Recorded data
● ● ● ●

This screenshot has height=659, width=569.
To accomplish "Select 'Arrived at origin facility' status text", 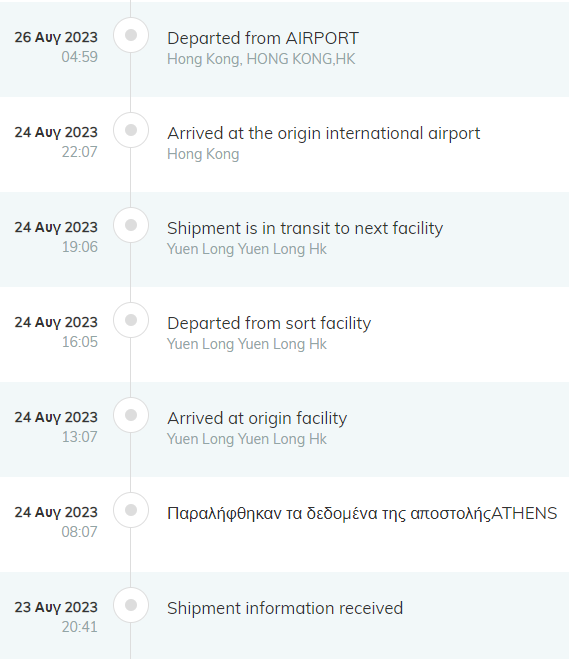I will click(257, 419).
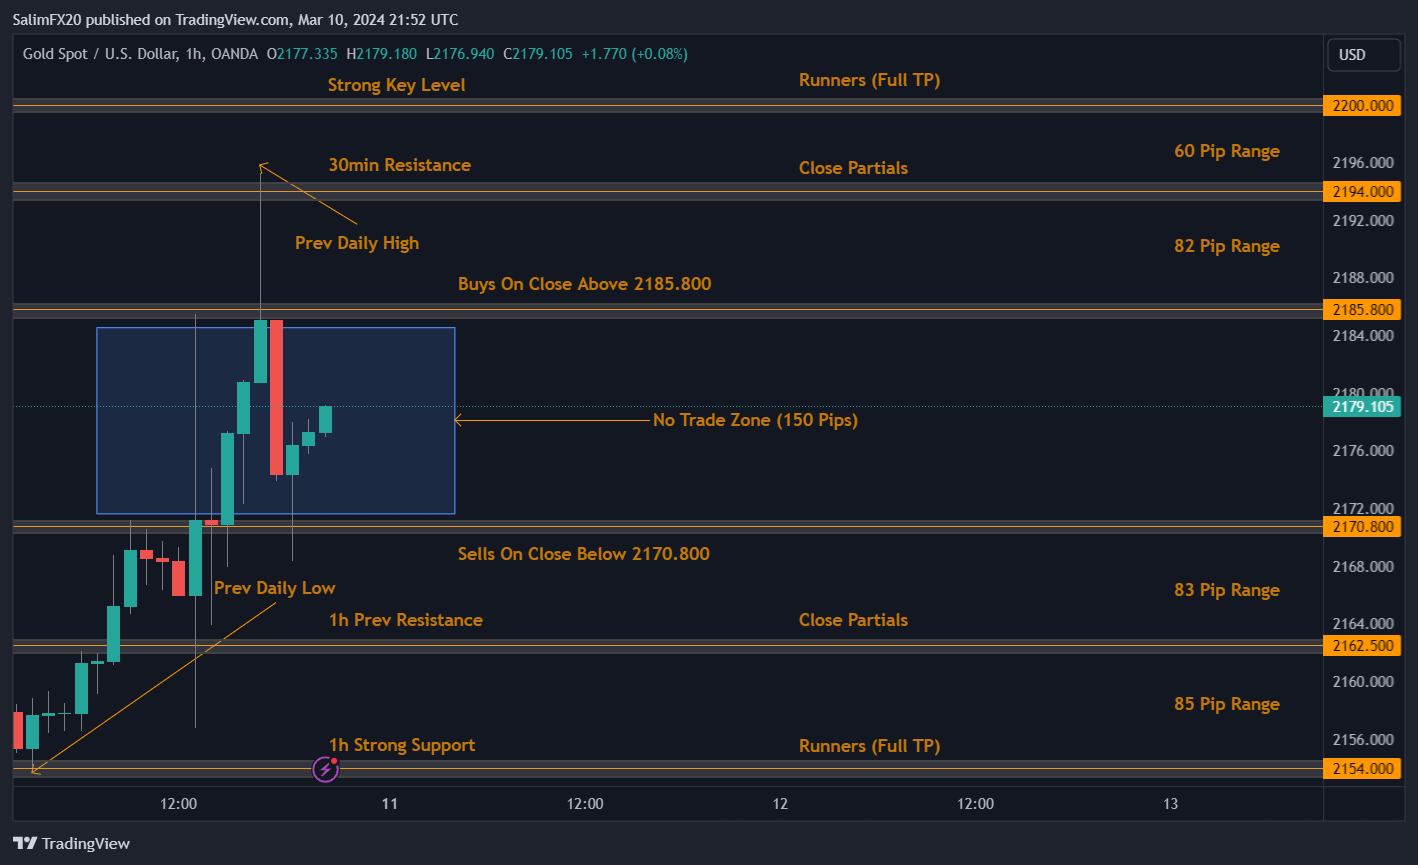Select the 'Runners (Full TP)' annotation
The width and height of the screenshot is (1418, 865).
click(869, 80)
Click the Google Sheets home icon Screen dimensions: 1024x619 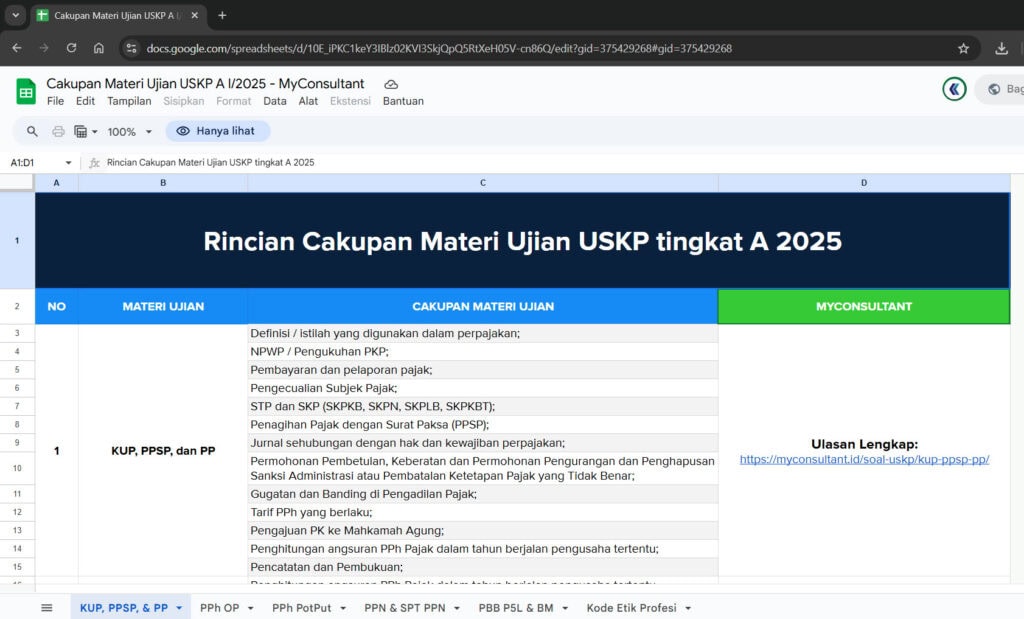[x=26, y=91]
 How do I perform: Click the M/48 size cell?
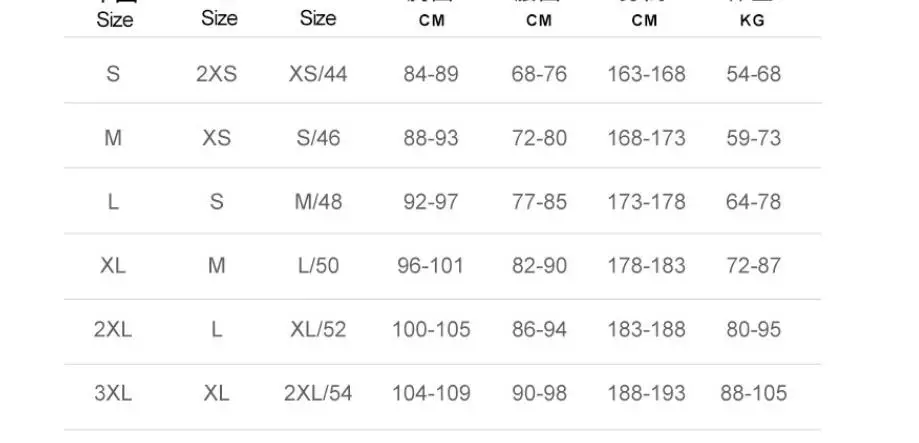(318, 202)
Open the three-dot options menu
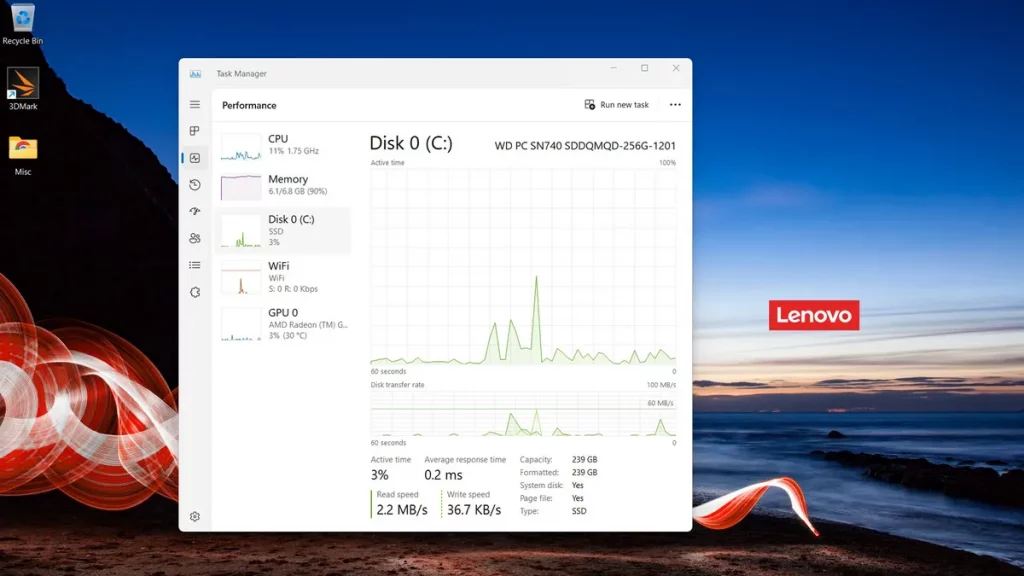1024x576 pixels. click(675, 104)
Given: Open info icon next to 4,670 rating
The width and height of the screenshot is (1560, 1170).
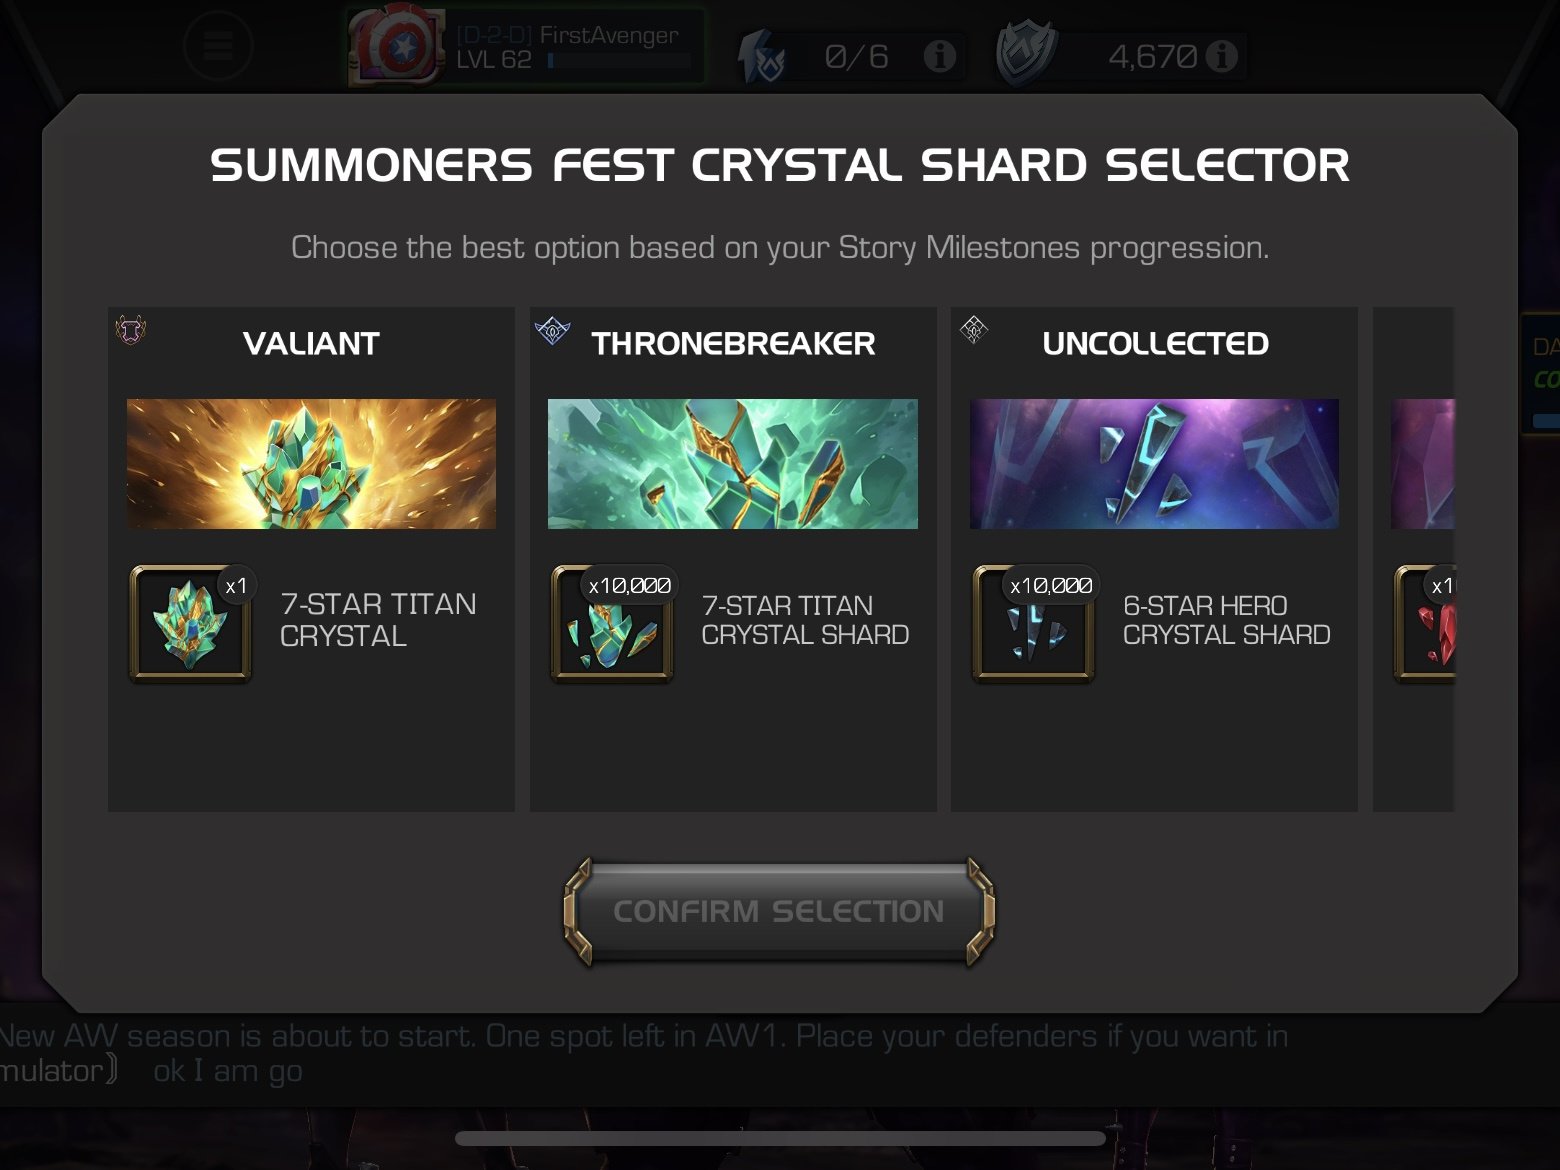Looking at the screenshot, I should (1221, 56).
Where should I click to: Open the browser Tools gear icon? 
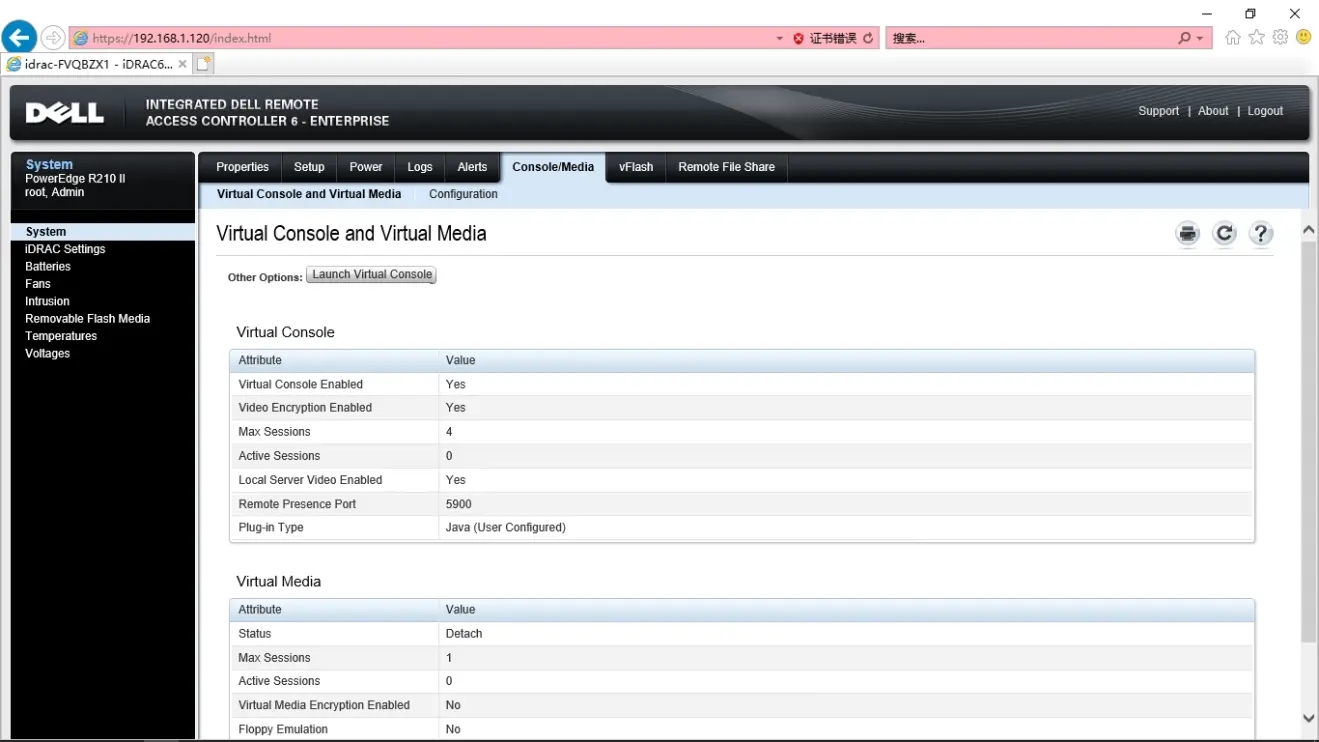1280,38
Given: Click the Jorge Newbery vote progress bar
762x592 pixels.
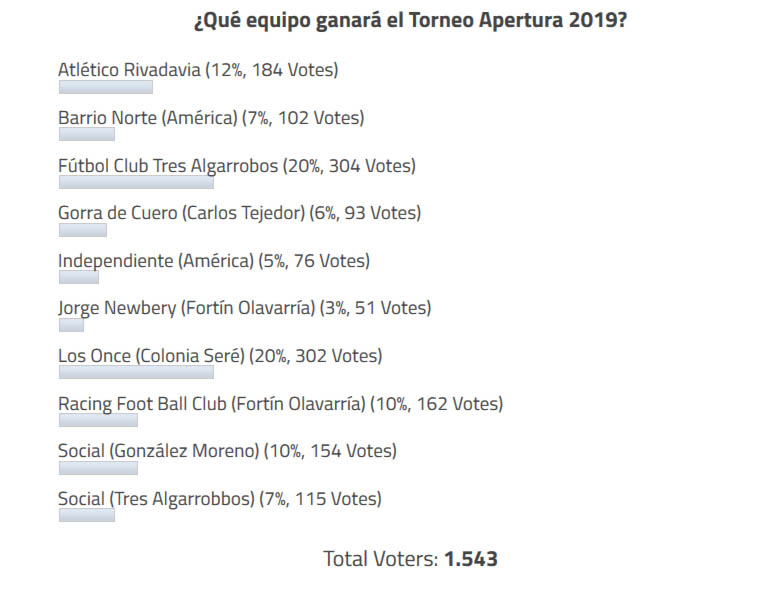Looking at the screenshot, I should click(71, 325).

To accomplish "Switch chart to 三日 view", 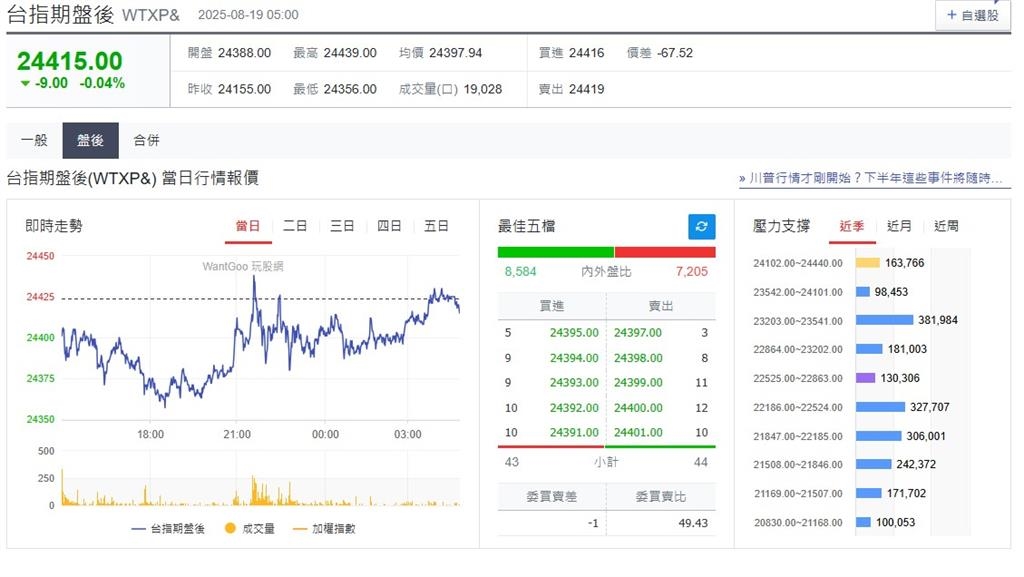I will point(342,226).
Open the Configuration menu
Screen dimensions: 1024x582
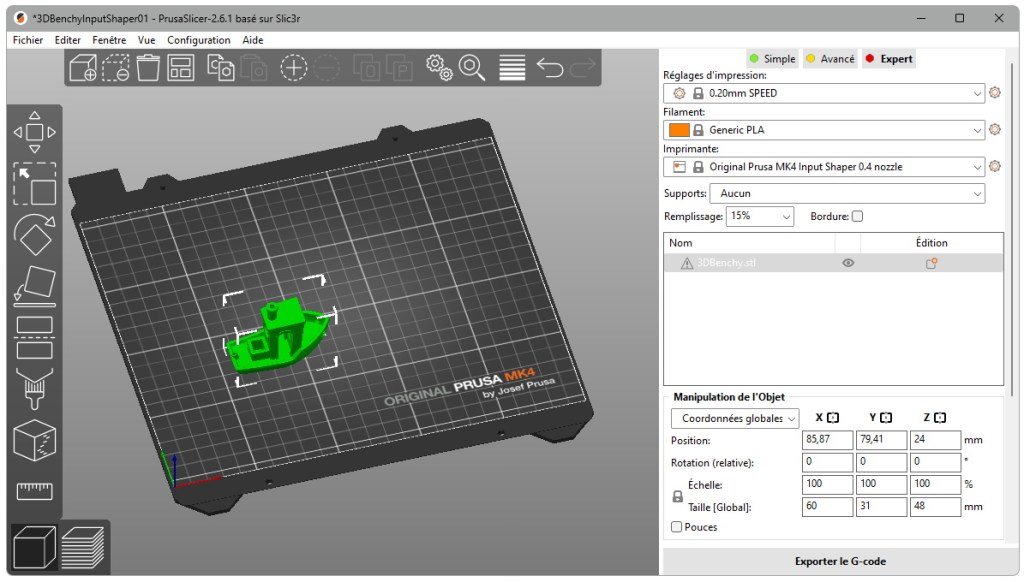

● ● ● ●

> **PROBLEM TO WORK ON**
Begin with the line that has "Open the Configuration menu" and continue to the last line of the entries, printing each line exactly and nothing else; include both ends and skip the pictures.

> **YOUR RESPONSE**
Open the Configuration menu
Screen dimensions: 1024x582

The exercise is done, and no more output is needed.